Enquanto a campanha do senador Flávio Bolsonaro (PL-RJ) já explora temas ligados à segurança pública e ao crime organizado na campanha ao Palácio do Planalto, dirigentes do PT discutem nos bastidores qual será a linha de resposta do partido.
Integrantes da cúpula petista avaliam que um debate centrado em facções criminosas, como PCC e Comando Vermelho, tende a favorecer os adversários.
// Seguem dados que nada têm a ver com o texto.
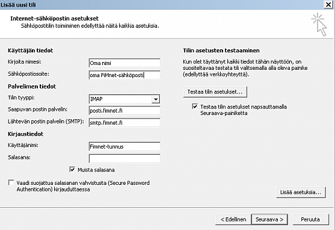335x230 pixels.
Task: Click the Muista salasana label text
Action: point(96,170)
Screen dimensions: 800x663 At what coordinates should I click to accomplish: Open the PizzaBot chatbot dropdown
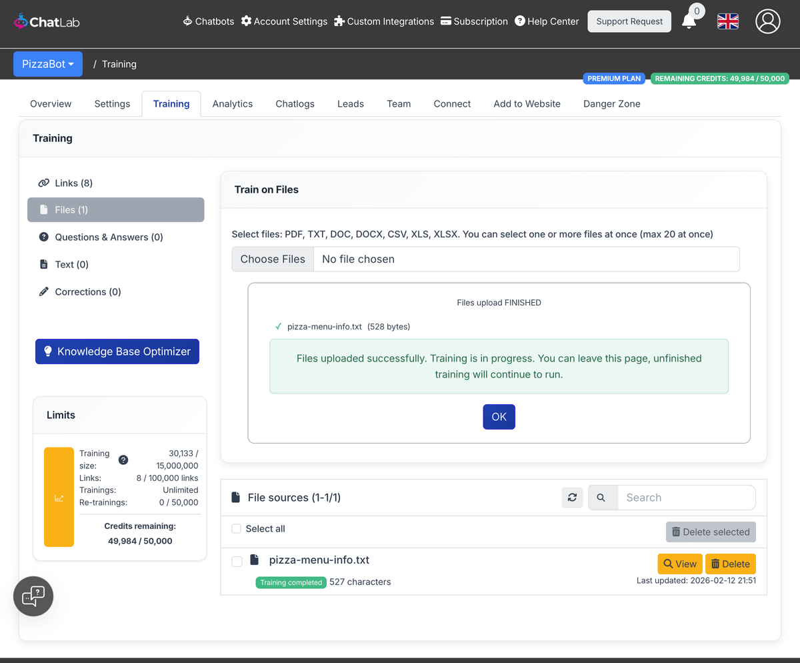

Por isso, defendem que a campanha governista evite transformar esse tema no centro da disputa eleitoral.
A orientação discutida internamente é concentrar esforços em pautas consideradas mais favoráveis ao governo, como o chamado “tarifaço” dos Estados Unidos sobre produtos brasileiros, a defesa do Pix e o discurso da soberania nacional.
Quando o assunto for segurança pública, a orientação discutida por petistas é “lembrar dos amigos de Flávio”. A estratégia passa por deslocar o foco para Flávio Bolsonaro , principal nome da direita na disputa ao Palácio do Planalto.
A ideia é resgatar episódios que já causaram desgaste ao bolsonarismo, especialmente as supostas ligações de pessoas próximas à família Bolsonaro com milicianos do Rio de Janeiro, além da relação do parlamentar com o banqueiro Daniel Vorcaro, controlador do Banco Master.